Odd Divisibility

Case(1) If $n \leq 1$

$n=0$ will not satisfy so it is not our solution.

$n=1$ is satisfied $1 |3^1-2^1=1$ .So. $n=1$ is our first solution.

Case(2): if $n >1$

$3^n-2^n \\ =(1+2)^n-2^n\\ =1 +{n \choose 1}2+{n \choose 2} 2^2 + {n \choose 3}2^3 + \cdots + {n \choose n}2^n -2^n \\ =1 +{n \choose 1}2+{n \choose 2} 2^2 + {n \choose 3}2^3 + \cdots +2^n-2^n \\=1 +{n \choose 1}2+{n \choose 2} 2^2 + {n \choose 3}2^3 + \cdots +{n \choose {n-1}}2^{n-1}$

As $3^n-2^n$ is an odd integer then it should not be divisible by even so, $n$ will be odd.

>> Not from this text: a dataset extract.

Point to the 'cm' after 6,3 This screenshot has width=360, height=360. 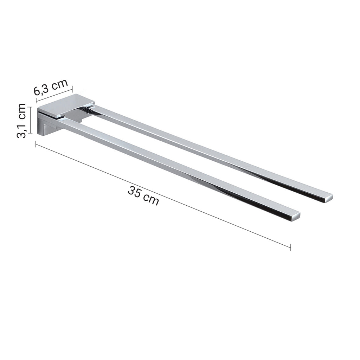click(59, 84)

If $n$ is a odd prime then each ${n \choose r}$ terms will contain $n$ because it will not cancel out as it is prime.The expression will become $nk+1$ which is never divisible by $n$

If $n$ is an odd composite number.First of all consider $t_r={n \choose r} 2^r =\dfrac{n!}{r!(n-r)!} 2^r \\ =\dfrac{n(n-1)(n-2)...(n-r+1)}{r!} 2^r \\ =n \dfrac{(n-1)(n-2)...(n-r+1)}{1.2.3.4....(r-1).r} 2^r$ .If $r >n/2$ then we will cancel out $r!$ and will keep $(n-r)!$ else we will keep $r!$ .In the denominator there are $r$ consecutive terms and in the numerator there are also $r$ consecutive terms.If we separate $n$ and keep $(r-1)$ terms.In the denominator we can keep such $(r-1)$ which will cancels out by the $(r-1))$ terms of numerator.So, one will term will left .If the term will prime then there will be at least one factor in the numerator because we select $r \leq n/2$ .If it is odd composite then there will be enough factors are there in the numerator.So , each ${n \choose r} 2^r$ will be divisible by $n$ .

So, again the expression will become $nk+1$ which will never divisible by $n.$

Therefore , only solution is $n=1$

Note This method is not perfect but I want to show how I approached.